The nonprofit also strives to assist in land retention and development, especially for African Americans but essentially for all family farmers. Thursday, July 29, 2004

-- The Federation of Southern Cooperative's Shirley Sherrod discusses strategies for organizing a Black farmers movement in rural Georgia.

Seems like she is unusually fixated on one color. Now replace the word "Black" with the word "White" and see how it would make you feel. Also notice the dates of those links. That is not 24 years ago.

posted on Jul, 22 2010 @ 03:04 PM

Originally posted by Mr. Tinkertrain
reply to post by Alum9

I can honestly say that I have never considered not helping someone just because of the color of their skin.

Sorry, we all don't have a racist moment. Those who do have one don't get an oops I'm sorry pass. They must own up to it and accept the consequences.

She now must accept the consequence of her moment.
Yeah, she totally wasn't telling a story about how she overcame her racism (Which, as mind boggling as it is, was due to living during a racist time) or anything like that, that would make the people who made her resign look stupid, which they're clearly not. You definitely did not miss the point of that video at all.

posted on Jul, 22 2010 @ 06:18 PM
Its not worth it.

[edit on 22-7-2010 by Mr. Tinkertrain]

posted on Jul, 22 2010 @ 06:19 PM
reply to post by technical difficulties

Save me the tired old story of how a black person has over came racisim.

That story is more worn out then the race card.

posted on Jul, 23 2010 @ 10:17 AM
reply to post by Dookzor

In the timeline of slavery, the US was one of the latter nations to abolish it. What went along with the economics of slavery was the notion of "white superiority". And while the system of slavery could be abolished, it was much harder to abolish what exists in the mind and heart.

The Southern states, where slavery had existed, held onto overt segregation, separating even water fountains into those for "coloreds" and "whites only", for another hundred years. The Supreme Court decision Brown v Board of Education (1954) paved the way for the Civil Rights Act of 1964. Again, though, that ugly notion of racial superiority has been harder to eliminate. It was this notion that Ms. Sherrod perceived and reacted to.

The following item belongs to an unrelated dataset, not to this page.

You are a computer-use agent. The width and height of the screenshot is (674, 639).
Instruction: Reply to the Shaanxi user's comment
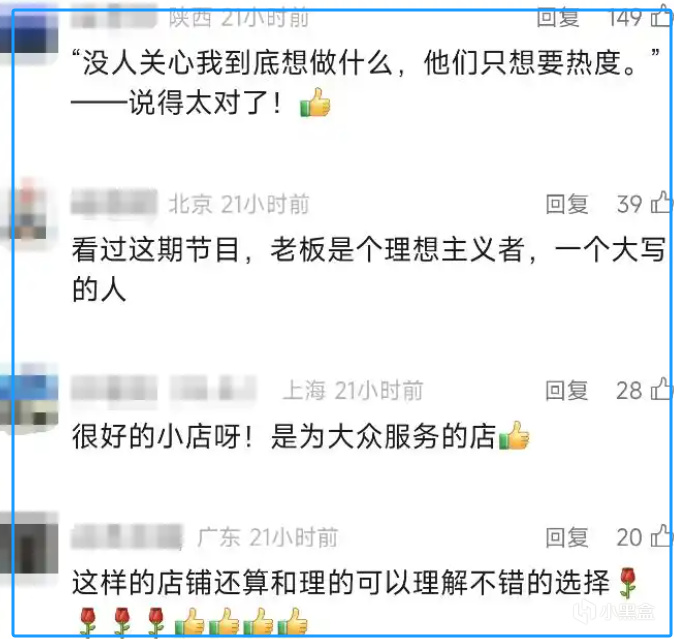click(x=558, y=17)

Actually, I have seen a late 1800s public school text book from a Midwestern state that taught as FACT that skin color was the determining factor in intelligence. Any guess as to who was "on top" and who at the bottom of the rung?

This falsehood poisoned individual and societal minds and hearts well after it no longer was taught as fact, being passed along from generation to generation. Thankfully, I see the generation after the baby boomers much more tolerant of differences that once were so important, that persons strove to "pass" racially, or sexually for that matter.

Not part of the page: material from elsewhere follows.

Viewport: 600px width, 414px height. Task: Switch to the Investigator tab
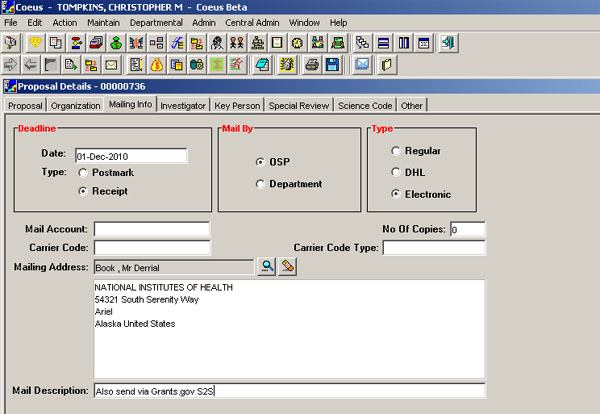point(183,105)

So for Ms. Sherrod to say that as late as the mid1980s she perceived and had to overcome her reaction to "white supremacy", I am not surprised. As well am I not surprised to see racism continue. Oh, have there been supremacist attitudes coming from non-whites? Yes, but since the dominant culture in America has been (white) European, that is the dominate supremacy notion.

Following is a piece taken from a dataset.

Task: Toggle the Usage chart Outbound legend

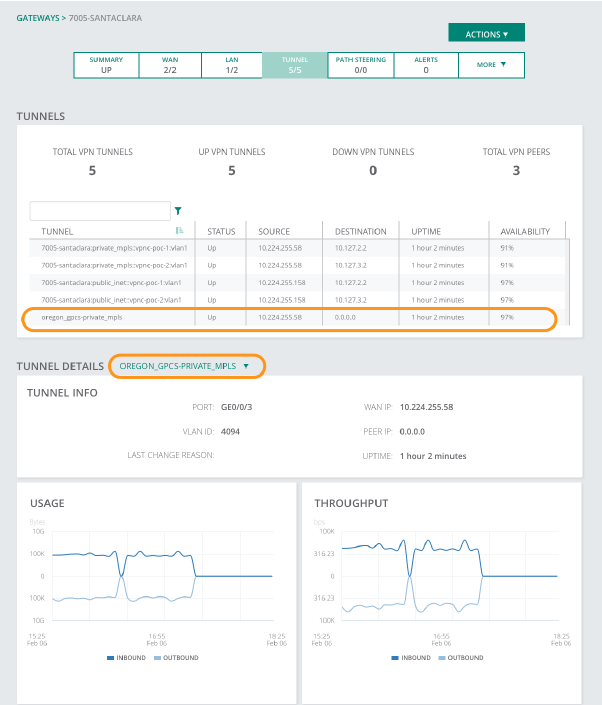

Bah! The idea that skin color means a hierarchy of being better/lesser than others is such an outdated notion, that it would be laughable that it still exists...except for the fact that it's a detriment to the society where elements still hold those outdated thoughts. Witness how racism has become the latest political social wedge.
If Ms. Sherrod and the farmer call bunk about this instance of the wedge, let's put it to rest.

posted on Jul, 26 2010 @ 12:42 PM

Originally posted by Mr. Tinkertrain
reply to post by technical difficulties

Save me the tired old story of how a black person has over came racisim.

That story is more worn out then the race card.
It's not tired at all. I'm sorry reality can't agree with your point of view, but that's the story. This is a woman who has experienced racism in her past (a detail which you conveniently ignore), and upon having help people of the same color of the people who were discriminated against her, she gave out the minimum (also in the past). To believe that she should be fired because of this is beyond irrational. She realized the error of her ways. When will you?